> **EXERCISE BRIEF**: From the first line to the last, output the material exactly.

> **GIVEN INFORMATION**:
-.-.-

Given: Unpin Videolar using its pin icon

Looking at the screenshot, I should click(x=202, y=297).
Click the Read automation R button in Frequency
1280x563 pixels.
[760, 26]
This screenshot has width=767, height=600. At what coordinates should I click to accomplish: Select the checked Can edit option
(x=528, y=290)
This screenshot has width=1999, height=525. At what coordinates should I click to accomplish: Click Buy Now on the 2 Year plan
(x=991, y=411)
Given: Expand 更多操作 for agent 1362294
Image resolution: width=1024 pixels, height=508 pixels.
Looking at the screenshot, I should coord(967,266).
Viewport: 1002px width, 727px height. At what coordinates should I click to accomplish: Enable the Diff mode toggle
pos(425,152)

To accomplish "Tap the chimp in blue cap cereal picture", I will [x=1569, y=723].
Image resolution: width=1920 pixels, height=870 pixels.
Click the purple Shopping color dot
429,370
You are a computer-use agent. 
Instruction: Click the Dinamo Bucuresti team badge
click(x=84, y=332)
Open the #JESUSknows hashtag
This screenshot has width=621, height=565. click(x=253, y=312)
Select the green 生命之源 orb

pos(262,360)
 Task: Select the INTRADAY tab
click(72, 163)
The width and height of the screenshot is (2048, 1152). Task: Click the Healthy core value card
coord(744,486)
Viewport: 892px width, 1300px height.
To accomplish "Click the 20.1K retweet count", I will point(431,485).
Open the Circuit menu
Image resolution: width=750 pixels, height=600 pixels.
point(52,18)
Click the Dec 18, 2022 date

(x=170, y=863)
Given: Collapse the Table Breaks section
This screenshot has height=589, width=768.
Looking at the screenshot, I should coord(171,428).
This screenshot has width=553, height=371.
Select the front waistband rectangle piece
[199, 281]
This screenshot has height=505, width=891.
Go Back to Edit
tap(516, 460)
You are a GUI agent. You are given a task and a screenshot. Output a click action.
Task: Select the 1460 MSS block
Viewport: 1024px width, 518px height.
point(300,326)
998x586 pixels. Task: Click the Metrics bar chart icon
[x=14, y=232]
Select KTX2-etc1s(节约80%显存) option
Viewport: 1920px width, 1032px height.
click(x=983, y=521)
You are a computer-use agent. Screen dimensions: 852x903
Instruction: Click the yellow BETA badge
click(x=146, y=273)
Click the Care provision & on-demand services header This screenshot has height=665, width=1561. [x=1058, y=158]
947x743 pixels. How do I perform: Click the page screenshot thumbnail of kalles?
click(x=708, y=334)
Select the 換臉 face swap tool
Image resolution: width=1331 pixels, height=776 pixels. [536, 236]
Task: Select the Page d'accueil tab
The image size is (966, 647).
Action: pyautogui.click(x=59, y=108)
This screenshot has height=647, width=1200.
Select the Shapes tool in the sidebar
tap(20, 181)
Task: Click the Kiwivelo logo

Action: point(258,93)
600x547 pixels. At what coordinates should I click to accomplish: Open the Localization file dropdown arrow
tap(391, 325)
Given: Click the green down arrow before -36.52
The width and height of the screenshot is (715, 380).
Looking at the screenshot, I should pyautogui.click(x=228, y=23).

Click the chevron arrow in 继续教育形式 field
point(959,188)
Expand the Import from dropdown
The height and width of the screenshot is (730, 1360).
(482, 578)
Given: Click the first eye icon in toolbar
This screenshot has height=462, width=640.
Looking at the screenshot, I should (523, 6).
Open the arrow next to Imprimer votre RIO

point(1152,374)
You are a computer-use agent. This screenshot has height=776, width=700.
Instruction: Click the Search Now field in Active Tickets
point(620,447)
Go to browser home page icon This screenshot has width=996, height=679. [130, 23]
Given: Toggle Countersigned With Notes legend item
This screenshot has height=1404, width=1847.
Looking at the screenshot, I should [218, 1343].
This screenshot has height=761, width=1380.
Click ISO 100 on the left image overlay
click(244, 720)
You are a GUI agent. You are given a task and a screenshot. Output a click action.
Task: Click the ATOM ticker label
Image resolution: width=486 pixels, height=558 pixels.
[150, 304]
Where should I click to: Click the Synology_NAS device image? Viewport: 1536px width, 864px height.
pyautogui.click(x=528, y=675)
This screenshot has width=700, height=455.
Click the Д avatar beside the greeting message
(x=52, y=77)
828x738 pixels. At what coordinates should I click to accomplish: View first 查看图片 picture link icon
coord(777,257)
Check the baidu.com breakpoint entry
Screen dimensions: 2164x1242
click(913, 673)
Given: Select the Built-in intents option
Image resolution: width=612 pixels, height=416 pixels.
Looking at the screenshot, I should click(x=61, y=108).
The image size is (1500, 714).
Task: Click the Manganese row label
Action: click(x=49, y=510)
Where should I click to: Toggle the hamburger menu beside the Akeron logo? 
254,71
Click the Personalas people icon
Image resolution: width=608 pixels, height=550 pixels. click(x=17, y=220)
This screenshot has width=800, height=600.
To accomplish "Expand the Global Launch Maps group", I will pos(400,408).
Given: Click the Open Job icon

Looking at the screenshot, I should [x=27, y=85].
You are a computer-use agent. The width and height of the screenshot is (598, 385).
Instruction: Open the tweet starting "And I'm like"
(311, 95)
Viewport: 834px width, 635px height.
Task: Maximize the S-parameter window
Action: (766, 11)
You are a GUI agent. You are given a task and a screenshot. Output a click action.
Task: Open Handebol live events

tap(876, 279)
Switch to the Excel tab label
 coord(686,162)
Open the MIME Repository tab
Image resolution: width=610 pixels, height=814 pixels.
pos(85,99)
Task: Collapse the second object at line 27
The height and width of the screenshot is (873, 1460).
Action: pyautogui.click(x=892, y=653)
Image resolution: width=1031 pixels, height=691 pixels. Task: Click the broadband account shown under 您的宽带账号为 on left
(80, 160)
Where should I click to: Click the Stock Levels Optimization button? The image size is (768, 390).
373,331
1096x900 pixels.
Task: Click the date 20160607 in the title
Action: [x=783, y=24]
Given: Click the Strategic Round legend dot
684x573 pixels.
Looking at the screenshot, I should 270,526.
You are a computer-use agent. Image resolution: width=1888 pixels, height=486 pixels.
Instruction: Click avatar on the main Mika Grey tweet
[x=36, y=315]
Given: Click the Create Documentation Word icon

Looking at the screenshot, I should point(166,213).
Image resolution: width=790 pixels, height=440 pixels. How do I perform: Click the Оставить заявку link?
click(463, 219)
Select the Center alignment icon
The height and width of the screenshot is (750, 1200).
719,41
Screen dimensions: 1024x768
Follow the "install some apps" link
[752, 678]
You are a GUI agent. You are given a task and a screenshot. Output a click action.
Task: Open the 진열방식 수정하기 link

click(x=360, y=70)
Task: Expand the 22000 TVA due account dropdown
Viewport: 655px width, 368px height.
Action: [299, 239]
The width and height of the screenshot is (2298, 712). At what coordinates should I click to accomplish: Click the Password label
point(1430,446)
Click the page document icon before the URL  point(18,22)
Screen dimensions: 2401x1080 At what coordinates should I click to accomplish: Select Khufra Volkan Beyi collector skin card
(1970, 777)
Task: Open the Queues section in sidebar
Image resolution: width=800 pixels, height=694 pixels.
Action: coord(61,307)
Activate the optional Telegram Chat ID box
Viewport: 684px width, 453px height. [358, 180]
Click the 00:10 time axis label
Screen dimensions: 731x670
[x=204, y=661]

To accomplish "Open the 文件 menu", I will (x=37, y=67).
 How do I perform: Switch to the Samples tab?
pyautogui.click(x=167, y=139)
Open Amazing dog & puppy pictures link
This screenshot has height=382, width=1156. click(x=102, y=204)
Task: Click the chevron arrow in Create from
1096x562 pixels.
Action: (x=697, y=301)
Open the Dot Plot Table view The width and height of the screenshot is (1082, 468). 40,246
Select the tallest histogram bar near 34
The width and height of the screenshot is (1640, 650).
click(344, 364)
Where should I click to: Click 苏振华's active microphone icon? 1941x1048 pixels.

-.-.-

> **WRITTEN RESPONSE**:
Given: Unpin Videolar using its pin icon

Looking at the screenshot, I should click(x=202, y=297).
Click the Read automation R button in Frequency
1280x563 pixels.
[760, 26]
This screenshot has width=767, height=600. At what coordinates should I click to accomplish: Select the checked Can edit option
(x=528, y=290)
This screenshot has width=1999, height=525. At what coordinates should I click to accomplish: Click Buy Now on the 2 Year plan
(x=991, y=411)
Given: Expand 更多操作 for agent 1362294
Image resolution: width=1024 pixels, height=508 pixels.
Looking at the screenshot, I should coord(967,266).
Viewport: 1002px width, 727px height. At what coordinates should I click to accomplish: Enable the Diff mode toggle
pos(425,152)

To accomplish "Tap the chimp in blue cap cereal picture", I will [x=1569, y=723].
Image resolution: width=1920 pixels, height=870 pixels.
Click the purple Shopping color dot
429,370
You are a computer-use agent. 
Instruction: Click the Dinamo Bucuresti team badge
click(x=84, y=332)
Open the #JESUSknows hashtag
This screenshot has width=621, height=565. click(x=253, y=312)
Select the green 生命之源 orb

pos(262,360)
 Task: Select the INTRADAY tab
click(72, 163)
The width and height of the screenshot is (2048, 1152). Task: Click the Healthy core value card
coord(744,486)
Viewport: 892px width, 1300px height.
To accomplish "Click the 20.1K retweet count", I will point(431,485).
Open the Circuit menu
Image resolution: width=750 pixels, height=600 pixels.
point(52,18)
Click the Dec 18, 2022 date

(x=170, y=863)
Given: Collapse the Table Breaks section
This screenshot has height=589, width=768.
Looking at the screenshot, I should coord(171,428).
This screenshot has width=553, height=371.
Select the front waistband rectangle piece
[199, 281]
This screenshot has height=505, width=891.
Go Back to Edit
tap(516, 460)
You are a GUI agent. You are given a task and a screenshot. Output a click action.
Task: Select the 1460 MSS block
Viewport: 1024px width, 518px height.
point(300,326)
998x586 pixels. Task: Click the Metrics bar chart icon
[x=14, y=232]
Select KTX2-etc1s(节约80%显存) option
Viewport: 1920px width, 1032px height.
click(x=983, y=521)
You are a computer-use agent. Screen dimensions: 852x903
Instruction: Click the yellow BETA badge
click(x=146, y=273)
Click the Care provision & on-demand services header This screenshot has height=665, width=1561. [x=1058, y=158]
947x743 pixels. How do I perform: Click the page screenshot thumbnail of kalles?
click(x=708, y=334)
Select the 換臉 face swap tool
Image resolution: width=1331 pixels, height=776 pixels. [536, 236]
Task: Select the Page d'accueil tab
The image size is (966, 647).
Action: pyautogui.click(x=59, y=108)
This screenshot has height=647, width=1200.
Select the Shapes tool in the sidebar
tap(20, 181)
Task: Click the Kiwivelo logo

Action: point(258,93)
600x547 pixels. At what coordinates should I click to accomplish: Open the Localization file dropdown arrow
tap(391, 325)
Given: Click the green down arrow before -36.52
The width and height of the screenshot is (715, 380).
Looking at the screenshot, I should pyautogui.click(x=228, y=23).

Click the chevron arrow in 继续教育形式 field
point(959,188)
Expand the Import from dropdown
The height and width of the screenshot is (730, 1360).
(482, 578)
Given: Click the first eye icon in toolbar
This screenshot has height=462, width=640.
Looking at the screenshot, I should (523, 6).
Open the arrow next to Imprimer votre RIO

point(1152,374)
You are a computer-use agent. This screenshot has height=776, width=700.
Instruction: Click the Search Now field in Active Tickets
point(620,447)
Go to browser home page icon This screenshot has width=996, height=679. [130, 23]
Given: Toggle Countersigned With Notes legend item
This screenshot has height=1404, width=1847.
Looking at the screenshot, I should [218, 1343].
This screenshot has height=761, width=1380.
Click ISO 100 on the left image overlay
click(244, 720)
You are a GUI agent. You are given a task and a screenshot. Output a click action.
Task: Click the ATOM ticker label
Image resolution: width=486 pixels, height=558 pixels.
[150, 304]
Where should I click to: Click the Synology_NAS device image? Viewport: 1536px width, 864px height.
pyautogui.click(x=528, y=675)
This screenshot has width=700, height=455.
Click the Д avatar beside the greeting message
(x=52, y=77)
828x738 pixels. At what coordinates should I click to accomplish: View first 查看图片 picture link icon
coord(777,257)
Check the baidu.com breakpoint entry
Screen dimensions: 2164x1242
click(913, 673)
Given: Select the Built-in intents option
Image resolution: width=612 pixels, height=416 pixels.
Looking at the screenshot, I should click(x=61, y=108).
The image size is (1500, 714).
Task: Click the Manganese row label
Action: click(x=49, y=510)
Where should I click to: Toggle the hamburger menu beside the Akeron logo? 
254,71
Click the Personalas people icon
Image resolution: width=608 pixels, height=550 pixels. click(x=17, y=220)
This screenshot has width=800, height=600.
To accomplish "Expand the Global Launch Maps group", I will pos(400,408).
Given: Click the Open Job icon

Looking at the screenshot, I should [x=27, y=85].
You are a computer-use agent. The width and height of the screenshot is (598, 385).
Instruction: Open the tweet starting "And I'm like"
(311, 95)
Viewport: 834px width, 635px height.
Task: Maximize the S-parameter window
Action: (766, 11)
You are a GUI agent. You are given a task and a screenshot. Output a click action.
Task: Open Handebol live events

tap(876, 279)
Switch to the Excel tab label
 coord(686,162)
Open the MIME Repository tab
Image resolution: width=610 pixels, height=814 pixels.
pos(85,99)
Task: Collapse the second object at line 27
The height and width of the screenshot is (873, 1460).
Action: pyautogui.click(x=892, y=653)
Image resolution: width=1031 pixels, height=691 pixels. Task: Click the broadband account shown under 您的宽带账号为 on left
(80, 160)
Where should I click to: Click the Stock Levels Optimization button? The image size is (768, 390).
373,331
1096x900 pixels.
Task: Click the date 20160607 in the title
Action: [x=783, y=24]
Given: Click the Strategic Round legend dot
684x573 pixels.
Looking at the screenshot, I should 270,526.
You are a computer-use agent. Image resolution: width=1888 pixels, height=486 pixels.
Instruction: Click avatar on the main Mika Grey tweet
[x=36, y=315]
Given: Click the Create Documentation Word icon

Looking at the screenshot, I should point(166,213).
Image resolution: width=790 pixels, height=440 pixels. How do I perform: Click the Оставить заявку link?
click(463, 219)
Select the Center alignment icon
The height and width of the screenshot is (750, 1200).
719,41
Screen dimensions: 1024x768
Follow the "install some apps" link
[752, 678]
You are a GUI agent. You are given a task and a screenshot. Output a click action.
Task: Open the 진열방식 수정하기 link

click(x=360, y=70)
Task: Expand the 22000 TVA due account dropdown
Viewport: 655px width, 368px height.
Action: [299, 239]
The width and height of the screenshot is (2298, 712). At what coordinates should I click to accomplish: Click the Password label
point(1430,446)
Click the page document icon before the URL  point(18,22)
Screen dimensions: 2401x1080 At what coordinates should I click to accomplish: Select Khufra Volkan Beyi collector skin card
(1970, 777)
Task: Open the Queues section in sidebar
Image resolution: width=800 pixels, height=694 pixels.
Action: coord(61,307)
Activate the optional Telegram Chat ID box
Viewport: 684px width, 453px height. [358, 180]
Click the 00:10 time axis label
Screen dimensions: 731x670
[x=204, y=661]

To accomplish "Open the 文件 menu", I will (x=37, y=67).
 How do I perform: Switch to the Samples tab?
pyautogui.click(x=167, y=139)
Open Amazing dog & puppy pictures link
This screenshot has height=382, width=1156. click(x=102, y=204)
Task: Click the chevron arrow in Create from
1096x562 pixels.
Action: (x=697, y=301)
Open the Dot Plot Table view The width and height of the screenshot is (1082, 468). 40,246
Select the tallest histogram bar near 34
The width and height of the screenshot is (1640, 650).
click(344, 364)
Where should I click to: Click 苏振华's active microphone icon? 1941x1048 pixels.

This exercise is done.